▶ **What is expected**
In the data that follows, each entry is to be restated exactly.
Provided entries Start Marker
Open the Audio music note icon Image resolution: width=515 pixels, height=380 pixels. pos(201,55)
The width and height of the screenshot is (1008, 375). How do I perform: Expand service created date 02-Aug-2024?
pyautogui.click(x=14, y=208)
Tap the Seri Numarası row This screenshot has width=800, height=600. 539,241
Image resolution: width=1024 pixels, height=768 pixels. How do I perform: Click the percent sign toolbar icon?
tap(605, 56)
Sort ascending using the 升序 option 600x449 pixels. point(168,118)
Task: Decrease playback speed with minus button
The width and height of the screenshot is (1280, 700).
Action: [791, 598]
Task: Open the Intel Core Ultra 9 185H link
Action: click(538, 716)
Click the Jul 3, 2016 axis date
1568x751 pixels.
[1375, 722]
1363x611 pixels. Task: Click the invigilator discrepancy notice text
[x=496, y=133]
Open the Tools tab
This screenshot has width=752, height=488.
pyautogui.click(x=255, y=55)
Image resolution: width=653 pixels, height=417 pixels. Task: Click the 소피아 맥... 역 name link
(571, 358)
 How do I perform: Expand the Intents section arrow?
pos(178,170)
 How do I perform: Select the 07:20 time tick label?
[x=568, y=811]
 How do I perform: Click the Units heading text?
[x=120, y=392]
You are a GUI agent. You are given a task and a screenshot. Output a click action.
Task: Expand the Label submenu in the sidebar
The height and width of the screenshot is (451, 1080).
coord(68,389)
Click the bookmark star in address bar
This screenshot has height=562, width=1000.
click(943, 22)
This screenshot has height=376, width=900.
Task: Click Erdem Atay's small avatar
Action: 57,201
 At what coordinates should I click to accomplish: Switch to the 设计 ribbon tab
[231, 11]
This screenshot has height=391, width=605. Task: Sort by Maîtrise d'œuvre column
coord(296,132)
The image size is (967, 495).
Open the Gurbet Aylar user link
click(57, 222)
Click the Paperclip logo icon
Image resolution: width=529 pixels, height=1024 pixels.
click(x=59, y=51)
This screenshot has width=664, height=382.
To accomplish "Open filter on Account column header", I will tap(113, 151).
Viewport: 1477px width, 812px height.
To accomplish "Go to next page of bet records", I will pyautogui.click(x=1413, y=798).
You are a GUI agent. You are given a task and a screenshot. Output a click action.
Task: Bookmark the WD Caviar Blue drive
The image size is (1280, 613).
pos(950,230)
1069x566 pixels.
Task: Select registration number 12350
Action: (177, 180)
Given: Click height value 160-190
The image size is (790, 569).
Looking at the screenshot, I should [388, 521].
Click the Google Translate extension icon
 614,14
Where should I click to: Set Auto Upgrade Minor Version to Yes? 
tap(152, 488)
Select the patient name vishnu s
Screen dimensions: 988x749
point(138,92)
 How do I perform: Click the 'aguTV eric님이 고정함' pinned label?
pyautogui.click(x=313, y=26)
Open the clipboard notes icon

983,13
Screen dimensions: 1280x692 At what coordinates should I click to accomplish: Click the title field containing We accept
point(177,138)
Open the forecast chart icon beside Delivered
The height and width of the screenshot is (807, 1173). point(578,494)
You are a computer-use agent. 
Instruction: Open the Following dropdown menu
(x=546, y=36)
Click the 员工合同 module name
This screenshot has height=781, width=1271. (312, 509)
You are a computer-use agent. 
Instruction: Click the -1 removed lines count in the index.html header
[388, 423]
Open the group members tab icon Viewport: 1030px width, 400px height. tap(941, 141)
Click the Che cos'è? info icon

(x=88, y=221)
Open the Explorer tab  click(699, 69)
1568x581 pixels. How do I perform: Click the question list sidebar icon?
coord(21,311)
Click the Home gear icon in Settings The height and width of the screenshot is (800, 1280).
Provided entries End Marker
▶ **The answer**
Open the Audio music note icon Image resolution: width=515 pixels, height=380 pixels. pos(201,55)
The width and height of the screenshot is (1008, 375). How do I perform: Expand service created date 02-Aug-2024?
pyautogui.click(x=14, y=208)
Tap the Seri Numarası row This screenshot has width=800, height=600. 539,241
Image resolution: width=1024 pixels, height=768 pixels. How do I perform: Click the percent sign toolbar icon?
tap(605, 56)
Sort ascending using the 升序 option 600x449 pixels. point(168,118)
Task: Decrease playback speed with minus button
The width and height of the screenshot is (1280, 700).
Action: [791, 598]
Task: Open the Intel Core Ultra 9 185H link
Action: click(538, 716)
Click the Jul 3, 2016 axis date
1568x751 pixels.
[1375, 722]
1363x611 pixels. Task: Click the invigilator discrepancy notice text
[x=496, y=133]
Open the Tools tab
This screenshot has width=752, height=488.
pyautogui.click(x=255, y=55)
Image resolution: width=653 pixels, height=417 pixels. Task: Click the 소피아 맥... 역 name link
(571, 358)
 How do I perform: Expand the Intents section arrow?
pos(178,170)
 How do I perform: Select the 07:20 time tick label?
[x=568, y=811]
 How do I perform: Click the Units heading text?
[x=120, y=392]
You are a GUI agent. You are given a task and a screenshot. Output a click action.
Task: Expand the Label submenu in the sidebar
The height and width of the screenshot is (451, 1080).
coord(68,389)
Click the bookmark star in address bar
This screenshot has height=562, width=1000.
click(943, 22)
This screenshot has height=376, width=900.
Task: Click Erdem Atay's small avatar
Action: 57,201
 At what coordinates should I click to accomplish: Switch to the 设计 ribbon tab
[231, 11]
This screenshot has height=391, width=605. Task: Sort by Maîtrise d'œuvre column
coord(296,132)
The image size is (967, 495).
Open the Gurbet Aylar user link
click(57, 222)
Click the Paperclip logo icon
Image resolution: width=529 pixels, height=1024 pixels.
click(x=59, y=51)
This screenshot has width=664, height=382.
To accomplish "Open filter on Account column header", I will tap(113, 151).
Viewport: 1477px width, 812px height.
To accomplish "Go to next page of bet records", I will pyautogui.click(x=1413, y=798).
You are a GUI agent. You are given a task and a screenshot. Output a click action.
Task: Bookmark the WD Caviar Blue drive
The image size is (1280, 613).
pos(950,230)
1069x566 pixels.
Task: Select registration number 12350
Action: (177, 180)
Given: Click height value 160-190
The image size is (790, 569).
Looking at the screenshot, I should [388, 521].
Click the Google Translate extension icon
 614,14
Where should I click to: Set Auto Upgrade Minor Version to Yes? 
tap(152, 488)
Select the patient name vishnu s
Screen dimensions: 988x749
point(138,92)
 How do I perform: Click the 'aguTV eric님이 고정함' pinned label?
pyautogui.click(x=313, y=26)
Open the clipboard notes icon

983,13
Screen dimensions: 1280x692 At what coordinates should I click to accomplish: Click the title field containing We accept
point(177,138)
Open the forecast chart icon beside Delivered
The height and width of the screenshot is (807, 1173). point(578,494)
You are a computer-use agent. 
Instruction: Open the Following dropdown menu
(x=546, y=36)
Click the 员工合同 module name
This screenshot has height=781, width=1271. (312, 509)
You are a computer-use agent. 
Instruction: Click the -1 removed lines count in the index.html header
[388, 423]
Open the group members tab icon Viewport: 1030px width, 400px height. tap(941, 141)
Click the Che cos'è? info icon

(x=88, y=221)
Open the Explorer tab  click(699, 69)
1568x581 pixels. How do I perform: Click the question list sidebar icon?
coord(21,311)
Click the Home gear icon in Settings The height and width of the screenshot is (800, 1280).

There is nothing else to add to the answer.